I happen to follow NBA basketball and have a deep affinity for the Los Angeles Lakers, my hometown team. Baseball never really did it for me and neither did hockey. Football is fun during the playoffs (Super Bowl) and I find soccer amusing if it’s French national team action. There is great enjoyment in plunking down with friends to watch a basketball game, especially if the Lakers are involved. I have suffered from a glaring handicap throughout the season however, no cable box or suitable television. My sister Emma has been kind enough to allow me access to her living room a few nights a week to watch my beloved franchise. Quite frankly her television is ginormous and her sofa miry which make it the ideal place for viewing. To thank her for the use of a sizeable portion of her apartment for long hours at a time I thought it would be nice to cook her a meal. I do not cook nearly enough for Emma and it means a lot to her when I do which made it a nice reciprocation of her kindness. For the pregame dinner we had a couple of rustic Italian dishes loaded with all things delicious. We had an arugula salad of tender baby leaves tossed with grated Parmesan, lemon, and olive oil; why mess with a classic when it tastes so good each and every time.

This saucy red mess with the little fluffy white plop in the middle is a gnocchi dish that got ahead of me as I was bringing the meal together. I oversauced the pasta severely after getting caught up in how delicious it was going to be and effectively hid the potato pillows completely. The dish I was going for was gnocchi with marinara and fresh ricotta known as “the priest stranglers” at Supper, a pizza/pasta joint on the Lower East Side. They make theirs with squiggly noodles and house “Sunday” marinara, a combo that is nearly impossible to recreate at home. No matter how much I try, I am just not from Naples. The mild creamy ricotta mellows the acidity of the tomatoes nicely making an absolutely stunning sauce. I cheated and used Scarpetta marinara sauce which is actually pretty tasty. I prefer to make my own of course but hey, sometimes laziness beats la gourmandaise. The dish had good intentions but was completely overpowered by the sauce however delicious it might have been. I think Emma was happy with it and was buttered up enough for me to watch some wicked ball at her apartment. Just kidding. As always, I encourage you to enjoy and share delicious food and home cooked meals with yourself and others!

Monday, May 4, 2009

Amuse-Bouches Experimentation

I read an article a few days ago about amuse-bouches, the small introductory tastes offered by the chef before a fine meal, and ever since I have had my mind on them. They are a great way for a chef to express him or herself with a fun little one or two-bite treat. Good amuse-bouches are as much a visual feast as they are an edible one, setting forth the culinary philosophy of the chef while marking the start of the meal. I have never thought to serve an amuse to guests at dinner parties so I decided to experiment.
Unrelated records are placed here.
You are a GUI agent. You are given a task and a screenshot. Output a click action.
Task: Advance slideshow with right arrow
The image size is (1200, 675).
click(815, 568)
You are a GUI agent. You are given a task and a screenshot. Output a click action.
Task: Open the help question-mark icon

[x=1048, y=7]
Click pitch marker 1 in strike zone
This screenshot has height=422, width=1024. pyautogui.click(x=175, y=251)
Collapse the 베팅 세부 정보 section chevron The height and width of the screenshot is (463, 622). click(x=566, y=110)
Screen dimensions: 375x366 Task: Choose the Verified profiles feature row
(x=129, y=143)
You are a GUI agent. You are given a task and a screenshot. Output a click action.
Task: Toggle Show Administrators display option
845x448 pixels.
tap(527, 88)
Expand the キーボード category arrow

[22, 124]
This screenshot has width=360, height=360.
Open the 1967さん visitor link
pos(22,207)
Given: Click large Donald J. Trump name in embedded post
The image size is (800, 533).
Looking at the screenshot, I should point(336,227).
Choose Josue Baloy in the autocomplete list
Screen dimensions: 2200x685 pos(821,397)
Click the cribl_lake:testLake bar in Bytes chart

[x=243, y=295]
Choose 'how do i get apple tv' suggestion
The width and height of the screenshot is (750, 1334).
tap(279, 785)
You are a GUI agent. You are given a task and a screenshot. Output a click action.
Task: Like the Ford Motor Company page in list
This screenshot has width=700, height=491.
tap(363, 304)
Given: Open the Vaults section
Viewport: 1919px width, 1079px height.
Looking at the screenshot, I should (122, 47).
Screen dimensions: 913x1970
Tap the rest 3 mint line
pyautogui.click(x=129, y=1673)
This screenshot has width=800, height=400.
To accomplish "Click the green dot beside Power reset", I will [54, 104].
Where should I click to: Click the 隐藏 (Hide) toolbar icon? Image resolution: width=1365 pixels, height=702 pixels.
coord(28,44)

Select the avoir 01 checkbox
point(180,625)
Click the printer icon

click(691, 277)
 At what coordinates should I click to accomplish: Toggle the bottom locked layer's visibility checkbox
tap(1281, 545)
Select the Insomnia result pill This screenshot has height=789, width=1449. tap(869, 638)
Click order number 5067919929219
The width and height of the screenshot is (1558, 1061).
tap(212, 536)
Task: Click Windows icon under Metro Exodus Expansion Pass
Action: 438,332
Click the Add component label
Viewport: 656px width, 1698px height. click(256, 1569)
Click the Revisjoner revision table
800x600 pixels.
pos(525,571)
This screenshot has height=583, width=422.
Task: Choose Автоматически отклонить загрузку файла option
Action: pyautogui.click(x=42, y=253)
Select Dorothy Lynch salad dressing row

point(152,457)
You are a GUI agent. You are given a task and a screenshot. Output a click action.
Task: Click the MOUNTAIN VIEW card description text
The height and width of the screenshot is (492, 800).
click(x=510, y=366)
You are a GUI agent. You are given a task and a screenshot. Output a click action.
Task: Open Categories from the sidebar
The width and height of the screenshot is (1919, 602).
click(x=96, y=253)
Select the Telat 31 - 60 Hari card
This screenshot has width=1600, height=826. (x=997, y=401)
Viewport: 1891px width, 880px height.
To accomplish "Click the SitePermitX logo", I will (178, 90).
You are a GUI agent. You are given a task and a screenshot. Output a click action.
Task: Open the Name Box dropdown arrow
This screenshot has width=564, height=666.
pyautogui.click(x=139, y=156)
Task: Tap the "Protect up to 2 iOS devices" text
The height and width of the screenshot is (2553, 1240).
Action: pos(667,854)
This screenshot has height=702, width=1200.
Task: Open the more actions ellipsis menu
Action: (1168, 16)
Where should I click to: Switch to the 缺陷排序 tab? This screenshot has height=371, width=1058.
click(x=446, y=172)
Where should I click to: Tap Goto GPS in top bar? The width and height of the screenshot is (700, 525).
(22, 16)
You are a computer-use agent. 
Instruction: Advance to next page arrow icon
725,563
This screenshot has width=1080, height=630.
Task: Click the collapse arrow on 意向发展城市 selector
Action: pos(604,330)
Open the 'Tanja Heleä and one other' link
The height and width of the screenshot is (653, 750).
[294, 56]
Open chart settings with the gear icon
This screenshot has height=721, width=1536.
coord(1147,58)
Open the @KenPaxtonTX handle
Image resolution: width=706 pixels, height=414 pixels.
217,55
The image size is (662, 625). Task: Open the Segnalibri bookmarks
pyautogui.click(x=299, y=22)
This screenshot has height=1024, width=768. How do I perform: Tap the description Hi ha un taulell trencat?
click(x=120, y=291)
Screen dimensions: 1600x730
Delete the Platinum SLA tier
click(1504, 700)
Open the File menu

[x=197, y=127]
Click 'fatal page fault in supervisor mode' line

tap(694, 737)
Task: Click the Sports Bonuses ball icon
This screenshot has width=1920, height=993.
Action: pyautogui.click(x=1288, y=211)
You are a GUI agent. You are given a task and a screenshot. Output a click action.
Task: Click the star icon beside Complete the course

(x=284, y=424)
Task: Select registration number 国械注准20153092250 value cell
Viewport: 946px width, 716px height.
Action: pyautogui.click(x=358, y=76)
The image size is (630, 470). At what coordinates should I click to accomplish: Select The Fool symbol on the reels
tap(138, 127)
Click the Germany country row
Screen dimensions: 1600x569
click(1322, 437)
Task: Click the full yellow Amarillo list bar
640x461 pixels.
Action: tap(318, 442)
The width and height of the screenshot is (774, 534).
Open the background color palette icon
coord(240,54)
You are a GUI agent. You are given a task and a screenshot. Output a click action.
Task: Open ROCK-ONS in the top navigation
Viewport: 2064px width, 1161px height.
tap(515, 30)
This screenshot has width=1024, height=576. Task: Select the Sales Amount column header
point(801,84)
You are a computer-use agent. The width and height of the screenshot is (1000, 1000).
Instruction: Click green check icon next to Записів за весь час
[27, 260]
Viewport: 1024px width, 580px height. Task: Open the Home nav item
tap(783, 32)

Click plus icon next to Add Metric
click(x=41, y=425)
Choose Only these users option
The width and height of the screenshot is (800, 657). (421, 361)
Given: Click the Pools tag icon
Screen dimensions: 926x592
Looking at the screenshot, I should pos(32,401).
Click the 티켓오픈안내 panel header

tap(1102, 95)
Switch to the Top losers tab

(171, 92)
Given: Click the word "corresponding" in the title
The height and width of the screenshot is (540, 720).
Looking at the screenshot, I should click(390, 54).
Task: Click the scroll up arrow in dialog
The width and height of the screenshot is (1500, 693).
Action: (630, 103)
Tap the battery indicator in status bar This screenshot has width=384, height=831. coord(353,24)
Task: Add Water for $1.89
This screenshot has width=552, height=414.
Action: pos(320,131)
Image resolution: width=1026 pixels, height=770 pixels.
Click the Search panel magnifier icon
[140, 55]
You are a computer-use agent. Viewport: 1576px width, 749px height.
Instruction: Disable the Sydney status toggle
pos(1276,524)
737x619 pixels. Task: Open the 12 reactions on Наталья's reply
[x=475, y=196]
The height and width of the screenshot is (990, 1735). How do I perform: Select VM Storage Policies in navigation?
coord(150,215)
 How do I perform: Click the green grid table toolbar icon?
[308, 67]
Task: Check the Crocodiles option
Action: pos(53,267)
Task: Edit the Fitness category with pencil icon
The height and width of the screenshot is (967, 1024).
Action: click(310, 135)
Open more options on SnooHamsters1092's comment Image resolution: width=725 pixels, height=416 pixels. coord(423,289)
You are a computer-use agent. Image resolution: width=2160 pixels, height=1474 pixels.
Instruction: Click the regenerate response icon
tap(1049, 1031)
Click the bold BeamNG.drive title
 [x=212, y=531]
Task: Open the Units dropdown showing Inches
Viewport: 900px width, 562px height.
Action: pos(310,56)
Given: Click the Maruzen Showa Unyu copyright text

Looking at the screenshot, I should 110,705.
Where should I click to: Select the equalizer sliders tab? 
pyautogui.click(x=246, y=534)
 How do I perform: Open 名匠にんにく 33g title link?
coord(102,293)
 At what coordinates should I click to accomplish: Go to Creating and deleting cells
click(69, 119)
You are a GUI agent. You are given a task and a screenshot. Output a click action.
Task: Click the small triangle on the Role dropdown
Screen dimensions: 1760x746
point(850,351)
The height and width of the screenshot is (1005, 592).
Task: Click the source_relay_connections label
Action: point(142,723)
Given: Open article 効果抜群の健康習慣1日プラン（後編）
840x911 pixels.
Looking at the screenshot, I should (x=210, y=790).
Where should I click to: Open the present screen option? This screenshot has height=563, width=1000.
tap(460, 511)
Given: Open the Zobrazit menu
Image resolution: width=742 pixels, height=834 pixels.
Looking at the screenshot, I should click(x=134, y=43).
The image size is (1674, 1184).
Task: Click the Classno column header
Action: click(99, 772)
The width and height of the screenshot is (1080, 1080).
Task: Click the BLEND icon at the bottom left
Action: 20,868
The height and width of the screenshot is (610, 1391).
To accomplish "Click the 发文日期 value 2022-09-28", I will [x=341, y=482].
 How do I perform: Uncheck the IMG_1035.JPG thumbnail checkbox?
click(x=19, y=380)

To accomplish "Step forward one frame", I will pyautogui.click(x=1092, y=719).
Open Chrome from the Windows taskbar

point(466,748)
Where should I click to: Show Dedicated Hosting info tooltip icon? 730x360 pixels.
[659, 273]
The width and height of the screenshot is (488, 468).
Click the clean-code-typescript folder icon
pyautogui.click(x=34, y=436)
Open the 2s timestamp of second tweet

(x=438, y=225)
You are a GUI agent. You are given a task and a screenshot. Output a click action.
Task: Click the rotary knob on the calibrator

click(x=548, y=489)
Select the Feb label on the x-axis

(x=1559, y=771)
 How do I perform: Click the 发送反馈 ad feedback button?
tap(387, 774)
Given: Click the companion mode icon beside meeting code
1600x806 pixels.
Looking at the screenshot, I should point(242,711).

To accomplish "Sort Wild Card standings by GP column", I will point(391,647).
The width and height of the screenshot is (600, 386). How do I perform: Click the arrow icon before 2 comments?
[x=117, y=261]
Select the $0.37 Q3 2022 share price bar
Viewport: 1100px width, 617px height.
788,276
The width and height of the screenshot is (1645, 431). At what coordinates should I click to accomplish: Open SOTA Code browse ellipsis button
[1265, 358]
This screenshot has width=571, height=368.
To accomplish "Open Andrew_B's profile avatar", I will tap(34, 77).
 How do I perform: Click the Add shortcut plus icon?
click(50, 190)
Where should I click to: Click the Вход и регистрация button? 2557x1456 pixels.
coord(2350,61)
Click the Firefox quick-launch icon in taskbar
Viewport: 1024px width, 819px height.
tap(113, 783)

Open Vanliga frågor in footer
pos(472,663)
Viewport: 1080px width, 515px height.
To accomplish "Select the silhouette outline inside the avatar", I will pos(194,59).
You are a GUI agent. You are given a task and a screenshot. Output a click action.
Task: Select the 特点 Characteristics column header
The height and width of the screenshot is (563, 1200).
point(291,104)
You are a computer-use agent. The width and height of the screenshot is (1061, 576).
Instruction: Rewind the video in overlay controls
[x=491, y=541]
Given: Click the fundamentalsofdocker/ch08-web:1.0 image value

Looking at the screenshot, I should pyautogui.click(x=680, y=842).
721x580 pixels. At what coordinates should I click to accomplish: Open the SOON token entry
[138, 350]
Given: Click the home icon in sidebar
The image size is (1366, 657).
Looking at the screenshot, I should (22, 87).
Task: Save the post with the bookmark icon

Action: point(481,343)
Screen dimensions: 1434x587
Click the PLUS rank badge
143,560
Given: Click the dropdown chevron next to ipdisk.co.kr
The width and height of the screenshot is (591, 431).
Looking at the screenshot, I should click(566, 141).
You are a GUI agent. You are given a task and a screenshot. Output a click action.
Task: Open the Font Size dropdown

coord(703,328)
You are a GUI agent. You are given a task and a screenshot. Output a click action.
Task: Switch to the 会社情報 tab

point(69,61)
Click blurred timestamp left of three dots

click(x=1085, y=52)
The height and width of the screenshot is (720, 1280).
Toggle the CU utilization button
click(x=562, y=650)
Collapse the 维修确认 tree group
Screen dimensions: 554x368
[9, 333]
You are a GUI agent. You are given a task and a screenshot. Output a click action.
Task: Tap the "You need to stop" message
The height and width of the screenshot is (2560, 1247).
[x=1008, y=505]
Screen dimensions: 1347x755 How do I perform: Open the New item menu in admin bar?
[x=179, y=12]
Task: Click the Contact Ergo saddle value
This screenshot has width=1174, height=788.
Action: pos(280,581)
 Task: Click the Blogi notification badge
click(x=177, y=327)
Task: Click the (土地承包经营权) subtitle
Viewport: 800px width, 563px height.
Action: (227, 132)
People obsessed with food and eating as a whole whether you call them gourmets, foodies, slow food advocates, what have you, do excessive things in the kitchen from time to time. I admit to baking entire pies, cooking massive meals, and eating far too many snacks in a day when left to my own devices. I love to cook and experiment in the kitchen and occasionally it goes so overboard that I cannot help but laugh at my behavior. For instance today after eating a fantastic Saba filled breakfast my mind wandered to amuse-bouches as a thought popped in my head; risotto cakes. After rummaging through the fridge I had a small pile of ingredients to work with and set about bringing my risotto cake with tomato jam and sun dried tomato vinaigrette amuse to fruition. I rolled little balls of leftover risotto from the night before and fried them in olive oil. After they were crispy with a dark brown crust on both sides I plated them individually with a dollop of tomato jam, something I bought at the farmer’s market, and vinaigrette. For said vinaigrette I pureed sun dried tomatoes with smoked paprika, olive oil, and sherry vinegar. The bright red sauce had a smoky tomato flavor that contrasted with the sweet taste of the jam and the cheesy risotto cake. I know it sounds a little weird to hang out prepping amuse-bouches at home on a Monday afternoon but believe me I got a kick out of it. As always, I encourage you to enjoy and share delicious food and home cooked meals with yourself and others!

Saba And Scramble

It seems I have grown overly attached to poached eggs, shunning other egg incarnations in favor of their delicate texture and perfectly runny yolks. Don’t get me wrong, poached eggs are fantastic and versatile whether on their own or as a garnish to salads, soups, and warm appetizers. Despite my high opinion of poaching it is time move on and reincorporate other methods of cooking eggs into my arsenal. Omelets used to be my go to but they are hard to make for a group of hungry hung-over diners on Sunday morning, making you feel like a short order chef. I then moved on to scrambles, the most basic of techniques, using several ingredients loosely with lots of improvisation to see what flavor combinations would work. My favorite is chorizo, smoked Gouda, and scallion scramble accompanied by wheat toast generously buttered with Kerry Gold Irish butter. Scrumptious. The last of my egg periods prior to my poaching bout was devoted to frittatas or tortillas as they call them in Spain; the thick fluffy egg dishes that look almost like quiches or cakes. They typically serve them in tapas joints with bell peppers, onions, and potatoes involving a combination of sautéing and then broiling to evenly cook the eggs. I made one for Easter lunch as a matter of fact with bacon, bell pepper, and scallions mirroring the Spanish paragon. I closed my poached egg chapter this morning with a scramble, returning to my most trusted method of cooking eggs. I tossed three of my mother’s Red Hen Farm eggs with Greek feta, a minced shallot, and salt & pepper. After the eggs had cooked, just firm and in large curds, I topped them with fines herbs namely tarragon, cilantro, and parsley. The eggs were perfectly cooked and packed with Mediterranean flavor that I gobbled up in two seconds flat with a little toast and a unique preserve.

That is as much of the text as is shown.